A Trilogia da Morte marca um triunfante início de carreira para Alejandro G. Iñárritu. Com reflexões densas, propostas em um pano estético implacável, Amores Brutos, 21 Gramas e Babel funcionam tanto individualmente quanto interligados, pois, com forte carga emocional, criam um grande panorama sobre como o ser humano encara o fim da vida, das mais variadas formas nas quais a morte se manifesta. O segundo filme da trilogia, 21 Gramas, de 2003, além de ser uma grande experiência de contemplação, estabeleceu bases permanentes para o estilo de Iñárritu.
Roteirizado por Guillermo Arriaga – roteirista de toda a trilogia -, o longa interliga diferentes histórias. Paul (Sean Penn), que, em um estado terminal de uma severa doença no coração, aguarda, já desesperançoso, por um órgão novo para ser transplantado. A salvação de Paul vem quando Michael (Danny Huston) e suas duas filhas morrem atropelados por Jack Jordan (Benicio Del Toro), ex-condenado, que, em busca de redenção e esclarecimento, passou a dedicar sua vida à religião. Obcecado por descobrir quem salvou sua vida, Paul chega até Cristina (Naomi Watts), viúva de Michael, com quem desenvolve um relacionamento amoroso, abandonando esposa e os planos de ter filhos.

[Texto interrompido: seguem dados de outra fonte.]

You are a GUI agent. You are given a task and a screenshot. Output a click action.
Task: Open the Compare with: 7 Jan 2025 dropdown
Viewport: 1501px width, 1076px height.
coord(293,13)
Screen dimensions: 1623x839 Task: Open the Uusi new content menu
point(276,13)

Diferentemente de Amores Brutos, seu antecessor, 21 Gramas não sugere que a aproximação da morte depende das nossas escolhas. O segundo filme da trilogia vai na contramão do longa anterior e prega a impossibilidade de lutar contra o fim da vida, adotando um grande pessimismo ao impor a morte com um tom determinista, apequenando seus personagens e tornando-os impotentes diante das situações impostas.
O tom contemplativo de 21 Gramas torna-se o grande elo entre filme e espectador, pois, inevitavelmente, nos prende pensando na crueza das situações e como elas poderiam, muito bem, acontecer conosco ou com quem gostamos.

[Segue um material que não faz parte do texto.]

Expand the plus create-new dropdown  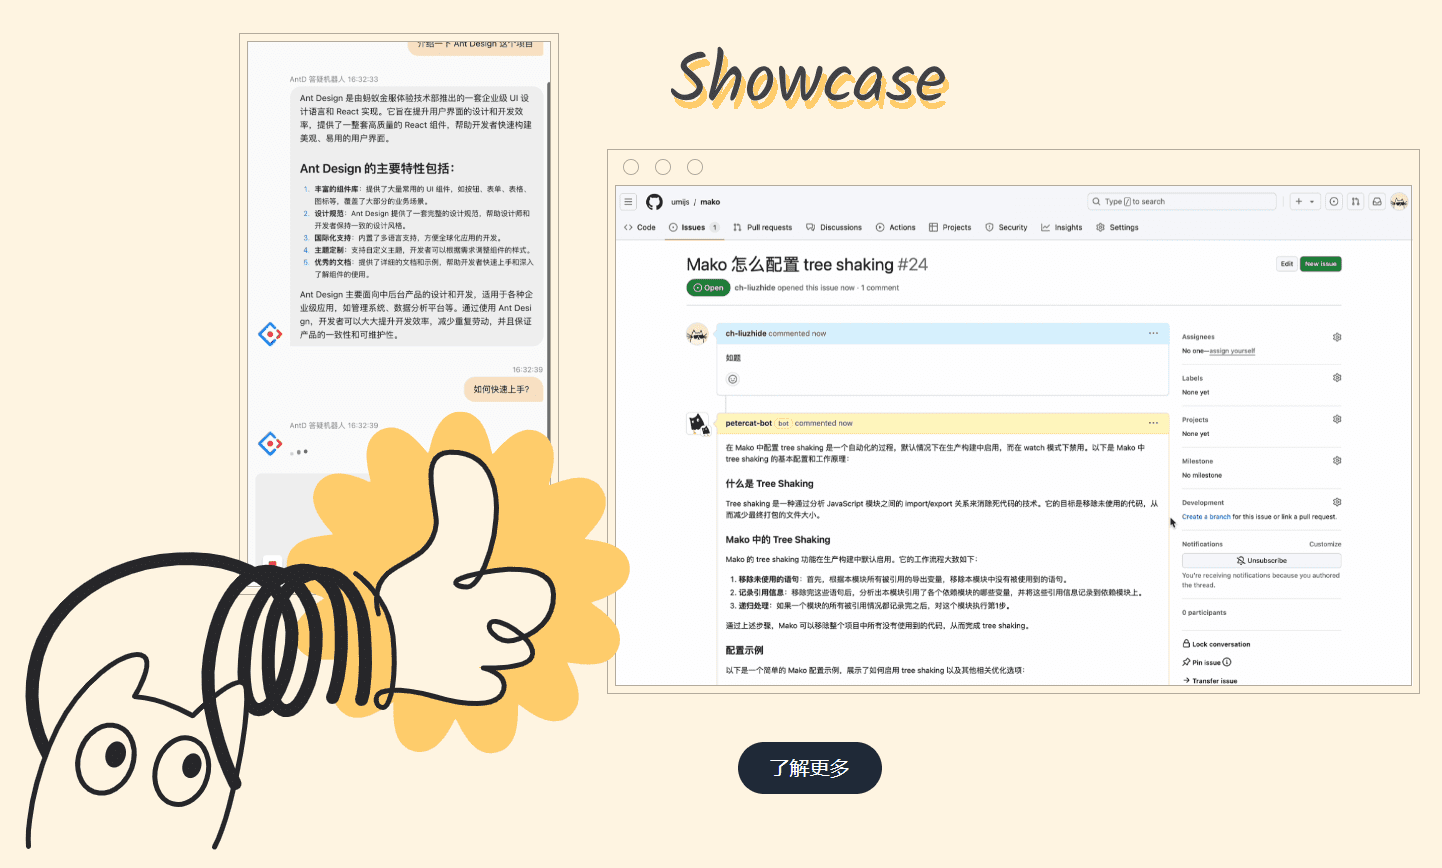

Naturalmente, esta abordagem permite um afloramento muito maior do sentimento de empatia, pois nos vemos sensibilizados com dramas de pessoas que, de uma forma ou de outra, buscam redenção e recomeço, muitas vezes na tentativa de se recuperar de algo que não puderam escolher, como uma grave doença ou a morte de toda a família. Nesse sentido, o filme abre mão de uma estética tão crua e chocante e opta por uma brutalidade emocional, ao passo que, mesmo aquilo que não é mostrado, é mentalmente visualizado pelo espectador a partir de falas perturbadoras como “Ela olhou nos meus olhos antes de eu atropelá-la”, ditas por um ofegante e traumatizado Jack Jordan, composto magistralmente por Benicio Del Toro, indicado ao Oscar de melhor ator coadjuvante pela performance.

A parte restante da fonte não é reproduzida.